The BCL 102 is a lightweight, 7.62×51mm, magazine-fed, gas-operated semi-automatic rifle.

History
Black Creek Labs introduced the BCL 102 in 2017. This rifle reportedly takes its roots from the NEA102, which is derived from the Armalite AR 102 (which pre-dates the AR-15), hence the numerals "102" in its name.

First Gen
Circa Aug 2017. First public release with collaboration with North Eastern Arms.

Second Gen
Circa Dec 2017. Changes from the first wave include: ambidextrous bolt release, redesigned upper receiver, redesigned brass deflector, redesigned BCL logo, redesigned bolt catch, addition of a trigger guard lowering gate, and flared magazine well, the charging handle was replaced by an ambidextrous in-house model.
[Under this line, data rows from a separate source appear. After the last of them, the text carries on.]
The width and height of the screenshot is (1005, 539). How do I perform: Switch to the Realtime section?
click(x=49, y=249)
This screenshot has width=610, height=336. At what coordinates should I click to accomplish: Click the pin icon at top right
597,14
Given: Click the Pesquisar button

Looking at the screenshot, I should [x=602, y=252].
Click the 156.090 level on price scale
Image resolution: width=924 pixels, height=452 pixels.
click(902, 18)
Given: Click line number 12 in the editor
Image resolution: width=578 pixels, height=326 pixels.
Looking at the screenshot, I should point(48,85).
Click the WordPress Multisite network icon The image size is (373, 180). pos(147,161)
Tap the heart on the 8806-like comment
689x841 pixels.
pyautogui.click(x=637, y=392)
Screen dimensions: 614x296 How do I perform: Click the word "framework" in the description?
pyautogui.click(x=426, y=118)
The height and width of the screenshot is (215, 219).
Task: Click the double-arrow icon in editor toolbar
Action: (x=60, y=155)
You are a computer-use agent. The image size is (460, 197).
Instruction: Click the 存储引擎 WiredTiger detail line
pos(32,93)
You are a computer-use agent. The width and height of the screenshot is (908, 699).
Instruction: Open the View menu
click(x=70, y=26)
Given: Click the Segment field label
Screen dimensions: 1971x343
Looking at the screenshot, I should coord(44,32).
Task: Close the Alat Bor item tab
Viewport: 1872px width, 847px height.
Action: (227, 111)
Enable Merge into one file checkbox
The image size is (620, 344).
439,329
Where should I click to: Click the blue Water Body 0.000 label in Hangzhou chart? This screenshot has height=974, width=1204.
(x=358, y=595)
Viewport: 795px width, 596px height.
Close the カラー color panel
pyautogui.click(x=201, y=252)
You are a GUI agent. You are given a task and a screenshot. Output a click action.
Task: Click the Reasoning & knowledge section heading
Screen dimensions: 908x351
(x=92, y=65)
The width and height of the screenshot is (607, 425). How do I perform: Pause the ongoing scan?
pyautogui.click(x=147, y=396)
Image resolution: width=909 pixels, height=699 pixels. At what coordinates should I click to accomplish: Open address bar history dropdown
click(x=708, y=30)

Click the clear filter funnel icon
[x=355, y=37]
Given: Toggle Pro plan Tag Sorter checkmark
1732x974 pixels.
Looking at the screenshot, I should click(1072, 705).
The stock was also changed to a "Captain Hook" style. The barrel nut now has lightening holes in it.

This generation was still designed and produced under the management of North Eastern Arms. Customers reportedly were having common extraction and ejection issues with their firearm.

Third Generation
Circa Summer 2018. Black Creek takes over all manufacturing and design from North Eastern Arms to rectify the consistent problems of extraction and ejection.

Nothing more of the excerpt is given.